• REQUIREMENT:
Find the line containing "[Pixiv] (1306, 1583)" in the entries below. Restate it and each line after it, word for word, up to and including the line containing "Clicks Genie: 4,91$ (557, 576)".

• INPUT DATA:
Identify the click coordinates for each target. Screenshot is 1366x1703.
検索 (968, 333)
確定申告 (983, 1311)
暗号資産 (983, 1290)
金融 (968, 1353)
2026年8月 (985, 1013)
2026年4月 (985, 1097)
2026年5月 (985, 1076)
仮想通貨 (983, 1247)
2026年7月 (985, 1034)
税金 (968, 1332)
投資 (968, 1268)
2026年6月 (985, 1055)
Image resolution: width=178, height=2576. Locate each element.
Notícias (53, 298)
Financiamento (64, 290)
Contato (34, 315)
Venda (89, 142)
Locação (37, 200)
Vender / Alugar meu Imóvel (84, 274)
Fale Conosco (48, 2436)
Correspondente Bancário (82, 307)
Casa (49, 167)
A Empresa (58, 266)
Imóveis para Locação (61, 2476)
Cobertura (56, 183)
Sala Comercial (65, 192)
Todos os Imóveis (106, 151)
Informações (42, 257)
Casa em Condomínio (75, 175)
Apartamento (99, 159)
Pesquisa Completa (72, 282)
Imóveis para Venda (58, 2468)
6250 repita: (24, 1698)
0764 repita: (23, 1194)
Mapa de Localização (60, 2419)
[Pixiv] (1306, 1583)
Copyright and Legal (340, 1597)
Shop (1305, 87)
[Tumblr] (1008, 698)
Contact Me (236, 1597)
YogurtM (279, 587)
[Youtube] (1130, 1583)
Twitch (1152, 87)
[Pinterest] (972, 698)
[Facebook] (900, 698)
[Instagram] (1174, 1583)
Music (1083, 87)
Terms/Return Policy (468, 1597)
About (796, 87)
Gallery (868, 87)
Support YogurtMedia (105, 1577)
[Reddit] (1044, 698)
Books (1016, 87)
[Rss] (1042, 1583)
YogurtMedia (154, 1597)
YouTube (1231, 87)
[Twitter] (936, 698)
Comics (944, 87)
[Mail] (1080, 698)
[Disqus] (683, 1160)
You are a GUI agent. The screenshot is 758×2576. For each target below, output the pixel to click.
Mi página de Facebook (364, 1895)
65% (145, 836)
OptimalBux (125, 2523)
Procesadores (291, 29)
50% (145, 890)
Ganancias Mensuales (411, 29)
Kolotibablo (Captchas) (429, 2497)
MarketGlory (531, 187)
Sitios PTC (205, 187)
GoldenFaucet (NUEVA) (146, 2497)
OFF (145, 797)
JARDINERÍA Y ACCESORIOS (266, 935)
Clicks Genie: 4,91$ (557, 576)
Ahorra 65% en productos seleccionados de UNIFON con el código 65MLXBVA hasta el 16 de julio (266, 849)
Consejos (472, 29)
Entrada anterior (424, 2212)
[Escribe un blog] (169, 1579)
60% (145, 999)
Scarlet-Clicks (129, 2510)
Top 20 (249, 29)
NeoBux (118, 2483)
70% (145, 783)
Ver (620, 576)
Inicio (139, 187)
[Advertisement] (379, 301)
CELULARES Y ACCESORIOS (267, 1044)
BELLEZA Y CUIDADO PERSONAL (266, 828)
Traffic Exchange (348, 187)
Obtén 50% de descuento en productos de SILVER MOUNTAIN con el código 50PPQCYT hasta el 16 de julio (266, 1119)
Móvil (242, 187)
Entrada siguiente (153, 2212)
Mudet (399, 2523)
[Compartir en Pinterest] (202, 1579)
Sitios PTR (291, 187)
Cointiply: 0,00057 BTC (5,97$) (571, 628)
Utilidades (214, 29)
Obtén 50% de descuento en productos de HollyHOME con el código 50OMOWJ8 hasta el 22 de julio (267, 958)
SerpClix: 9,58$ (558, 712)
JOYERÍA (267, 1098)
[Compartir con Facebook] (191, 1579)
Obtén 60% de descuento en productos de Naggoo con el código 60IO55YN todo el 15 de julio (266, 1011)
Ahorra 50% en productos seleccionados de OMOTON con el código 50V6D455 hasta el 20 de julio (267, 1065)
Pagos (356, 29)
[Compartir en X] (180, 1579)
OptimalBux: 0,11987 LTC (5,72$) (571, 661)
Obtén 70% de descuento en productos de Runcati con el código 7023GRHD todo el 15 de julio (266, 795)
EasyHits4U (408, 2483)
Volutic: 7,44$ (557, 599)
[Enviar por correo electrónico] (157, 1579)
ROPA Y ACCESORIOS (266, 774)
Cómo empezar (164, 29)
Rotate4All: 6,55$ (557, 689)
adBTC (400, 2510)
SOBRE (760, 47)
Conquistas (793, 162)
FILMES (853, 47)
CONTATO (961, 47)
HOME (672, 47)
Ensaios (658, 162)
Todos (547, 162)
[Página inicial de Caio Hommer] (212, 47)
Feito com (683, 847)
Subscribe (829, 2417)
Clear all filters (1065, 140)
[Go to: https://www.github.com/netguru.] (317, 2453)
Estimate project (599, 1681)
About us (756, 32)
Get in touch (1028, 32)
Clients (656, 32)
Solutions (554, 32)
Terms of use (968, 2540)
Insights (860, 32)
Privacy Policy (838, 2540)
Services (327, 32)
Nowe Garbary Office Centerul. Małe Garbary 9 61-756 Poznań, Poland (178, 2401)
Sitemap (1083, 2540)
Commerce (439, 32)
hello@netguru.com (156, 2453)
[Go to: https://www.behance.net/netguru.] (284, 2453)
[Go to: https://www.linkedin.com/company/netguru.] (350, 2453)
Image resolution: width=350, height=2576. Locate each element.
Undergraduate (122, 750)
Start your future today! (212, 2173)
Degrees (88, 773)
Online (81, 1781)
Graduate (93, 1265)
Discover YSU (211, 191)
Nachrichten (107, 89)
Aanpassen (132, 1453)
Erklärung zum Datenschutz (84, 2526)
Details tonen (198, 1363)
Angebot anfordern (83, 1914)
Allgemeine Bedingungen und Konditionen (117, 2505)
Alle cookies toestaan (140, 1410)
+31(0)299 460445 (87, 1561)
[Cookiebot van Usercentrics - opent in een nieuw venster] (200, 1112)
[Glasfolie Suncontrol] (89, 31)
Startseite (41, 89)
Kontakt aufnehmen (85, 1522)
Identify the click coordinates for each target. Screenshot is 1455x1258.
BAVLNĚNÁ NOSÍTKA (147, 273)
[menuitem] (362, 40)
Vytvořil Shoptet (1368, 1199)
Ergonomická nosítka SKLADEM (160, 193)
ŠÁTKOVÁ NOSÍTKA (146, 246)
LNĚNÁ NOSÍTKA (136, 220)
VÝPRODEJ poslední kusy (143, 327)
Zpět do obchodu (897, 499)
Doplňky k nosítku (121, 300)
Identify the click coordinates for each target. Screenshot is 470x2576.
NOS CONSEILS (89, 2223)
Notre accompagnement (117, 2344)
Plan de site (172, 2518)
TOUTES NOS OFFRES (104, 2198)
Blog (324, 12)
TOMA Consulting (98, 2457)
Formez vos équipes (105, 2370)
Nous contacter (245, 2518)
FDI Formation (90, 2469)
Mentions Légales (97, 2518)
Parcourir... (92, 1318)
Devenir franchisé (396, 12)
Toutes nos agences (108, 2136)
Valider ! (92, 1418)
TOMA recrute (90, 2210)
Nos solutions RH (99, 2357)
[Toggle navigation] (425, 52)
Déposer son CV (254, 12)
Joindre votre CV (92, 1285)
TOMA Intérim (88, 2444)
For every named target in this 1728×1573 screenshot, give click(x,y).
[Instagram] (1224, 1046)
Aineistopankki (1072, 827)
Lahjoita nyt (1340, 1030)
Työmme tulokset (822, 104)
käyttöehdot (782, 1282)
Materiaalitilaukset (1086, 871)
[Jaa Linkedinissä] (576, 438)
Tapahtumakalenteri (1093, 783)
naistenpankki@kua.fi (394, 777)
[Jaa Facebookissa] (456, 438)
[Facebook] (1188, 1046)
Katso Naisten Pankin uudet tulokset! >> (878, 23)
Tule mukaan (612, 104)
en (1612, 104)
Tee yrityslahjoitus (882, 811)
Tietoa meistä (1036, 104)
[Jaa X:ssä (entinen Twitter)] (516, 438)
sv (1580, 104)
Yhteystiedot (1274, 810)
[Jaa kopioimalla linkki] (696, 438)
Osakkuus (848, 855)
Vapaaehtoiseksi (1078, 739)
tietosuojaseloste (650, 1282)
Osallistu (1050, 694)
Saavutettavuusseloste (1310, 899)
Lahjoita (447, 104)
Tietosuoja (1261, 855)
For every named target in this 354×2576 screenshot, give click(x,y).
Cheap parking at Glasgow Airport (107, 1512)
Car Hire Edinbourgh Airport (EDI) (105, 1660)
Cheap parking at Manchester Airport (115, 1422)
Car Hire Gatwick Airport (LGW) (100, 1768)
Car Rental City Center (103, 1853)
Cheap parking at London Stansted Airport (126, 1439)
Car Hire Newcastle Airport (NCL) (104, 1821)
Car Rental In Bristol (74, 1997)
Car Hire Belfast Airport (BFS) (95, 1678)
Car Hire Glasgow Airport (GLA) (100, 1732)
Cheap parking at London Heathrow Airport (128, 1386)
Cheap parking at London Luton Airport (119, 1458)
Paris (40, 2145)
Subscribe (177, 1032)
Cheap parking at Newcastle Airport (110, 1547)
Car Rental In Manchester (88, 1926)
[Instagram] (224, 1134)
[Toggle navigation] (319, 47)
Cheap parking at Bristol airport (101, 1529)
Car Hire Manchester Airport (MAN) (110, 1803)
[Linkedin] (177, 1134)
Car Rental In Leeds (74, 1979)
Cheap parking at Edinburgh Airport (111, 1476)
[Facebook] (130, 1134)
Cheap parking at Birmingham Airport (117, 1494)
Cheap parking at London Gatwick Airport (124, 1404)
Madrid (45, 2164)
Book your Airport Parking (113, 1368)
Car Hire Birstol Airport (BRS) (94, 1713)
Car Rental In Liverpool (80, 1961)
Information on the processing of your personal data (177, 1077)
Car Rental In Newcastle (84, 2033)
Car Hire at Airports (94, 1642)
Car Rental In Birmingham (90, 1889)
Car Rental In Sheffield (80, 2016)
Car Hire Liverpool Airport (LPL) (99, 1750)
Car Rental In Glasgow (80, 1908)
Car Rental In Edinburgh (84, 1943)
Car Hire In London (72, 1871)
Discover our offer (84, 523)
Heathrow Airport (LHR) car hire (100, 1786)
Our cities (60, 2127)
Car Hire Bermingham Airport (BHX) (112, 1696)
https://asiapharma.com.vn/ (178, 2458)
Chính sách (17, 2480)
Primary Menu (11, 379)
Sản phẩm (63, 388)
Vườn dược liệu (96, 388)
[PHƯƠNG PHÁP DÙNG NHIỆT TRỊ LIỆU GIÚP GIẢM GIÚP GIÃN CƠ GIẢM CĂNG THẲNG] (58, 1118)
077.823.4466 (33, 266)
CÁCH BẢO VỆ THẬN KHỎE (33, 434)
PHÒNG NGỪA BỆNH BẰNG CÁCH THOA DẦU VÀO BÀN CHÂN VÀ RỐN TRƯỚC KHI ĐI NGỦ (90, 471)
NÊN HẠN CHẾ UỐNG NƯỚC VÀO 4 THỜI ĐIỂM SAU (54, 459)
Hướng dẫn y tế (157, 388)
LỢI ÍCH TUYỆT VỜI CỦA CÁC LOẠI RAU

• FINISHED EXERCISE:
[Pixiv] (1306, 1583)
Copyright and Legal (340, 1597)
Shop (1305, 87)
[Tumblr] (1008, 698)
Contact Me (236, 1597)
YogurtM (279, 587)
[Youtube] (1130, 1583)
Twitch (1152, 87)
[Pinterest] (972, 698)
[Facebook] (900, 698)
[Instagram] (1174, 1583)
Music (1083, 87)
Terms/Return Policy (468, 1597)
About (796, 87)
Gallery (868, 87)
Support YogurtMedia (105, 1577)
[Reddit] (1044, 698)
Books (1016, 87)
[Rss] (1042, 1583)
YogurtMedia (154, 1597)
YouTube (1231, 87)
[Twitter] (936, 698)
Comics (944, 87)
[Mail] (1080, 698)
[Disqus] (683, 1160)
You are a GUI agent. The screenshot is 758×2576. For each target below, output the pixel to click.
Mi página de Facebook (364, 1895)
65% (145, 836)
OptimalBux (125, 2523)
Procesadores (291, 29)
50% (145, 890)
Ganancias Mensuales (411, 29)
Kolotibablo (Captchas) (429, 2497)
MarketGlory (531, 187)
Sitios PTC (205, 187)
GoldenFaucet (NUEVA) (146, 2497)
OFF (145, 797)
JARDINERÍA Y ACCESORIOS (266, 935)
Clicks Genie: 4,91$ (557, 576)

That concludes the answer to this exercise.